[STORED DATA]
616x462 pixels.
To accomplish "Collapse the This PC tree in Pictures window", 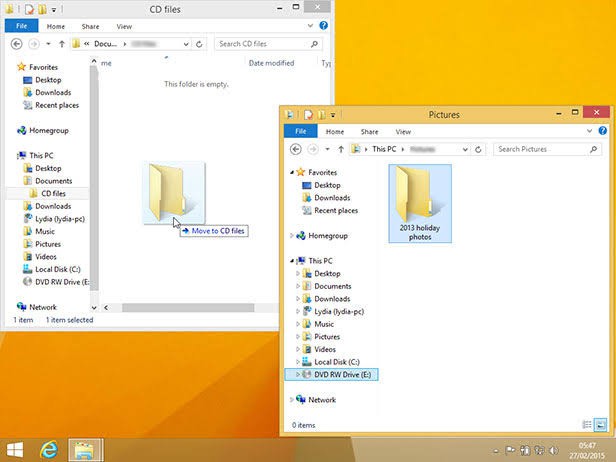I will click(x=292, y=261).
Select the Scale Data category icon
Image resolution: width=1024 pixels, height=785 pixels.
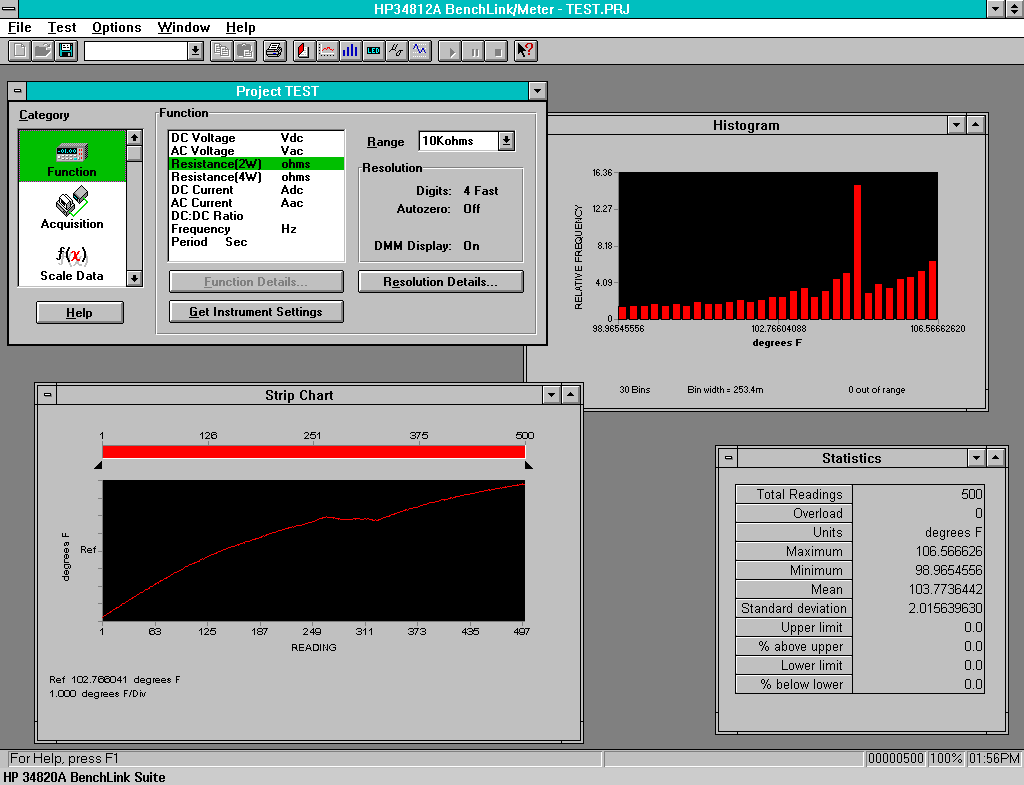(x=72, y=262)
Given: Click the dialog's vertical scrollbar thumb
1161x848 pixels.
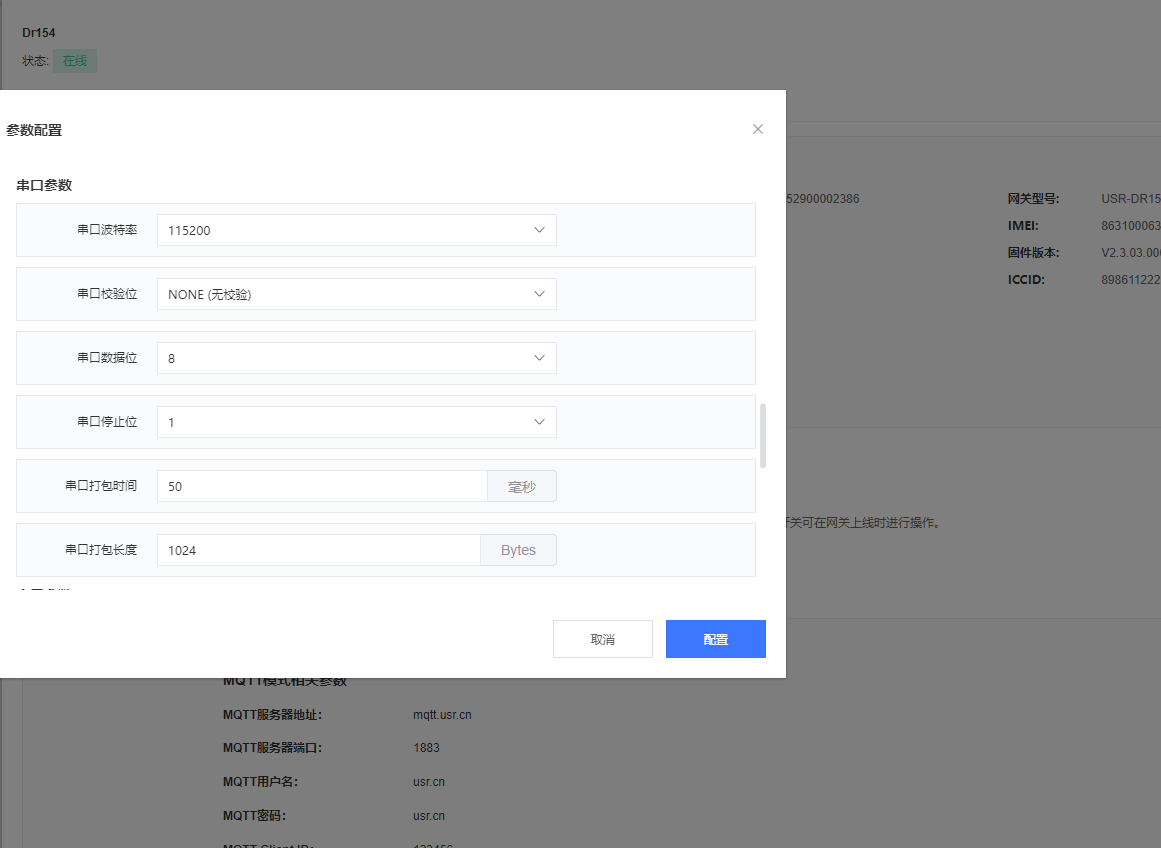Looking at the screenshot, I should coord(764,436).
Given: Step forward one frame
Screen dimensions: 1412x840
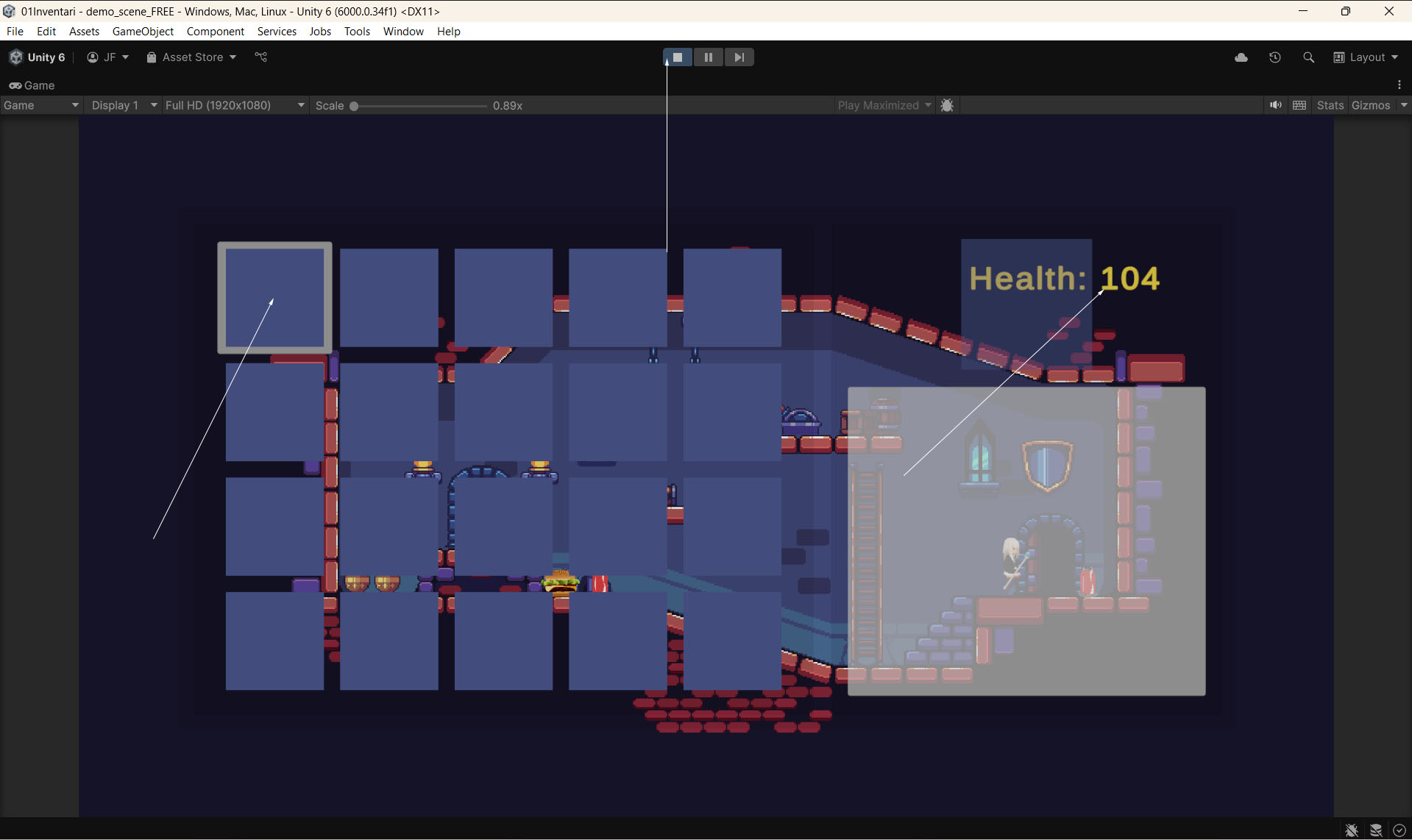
[/STORED DATA]
• WHAT TO DO:
After locating the line containing "Given: Click the" in the entries above, repeat only it and each later line through the end, exactly, without any pictures.

• RESPONSE TO THE EXERCISE:
Given: Click the dialog's vertical scrollbar thumb
1161x848 pixels.
Looking at the screenshot, I should coord(764,436).
Given: Step forward one frame
Screen dimensions: 1412x840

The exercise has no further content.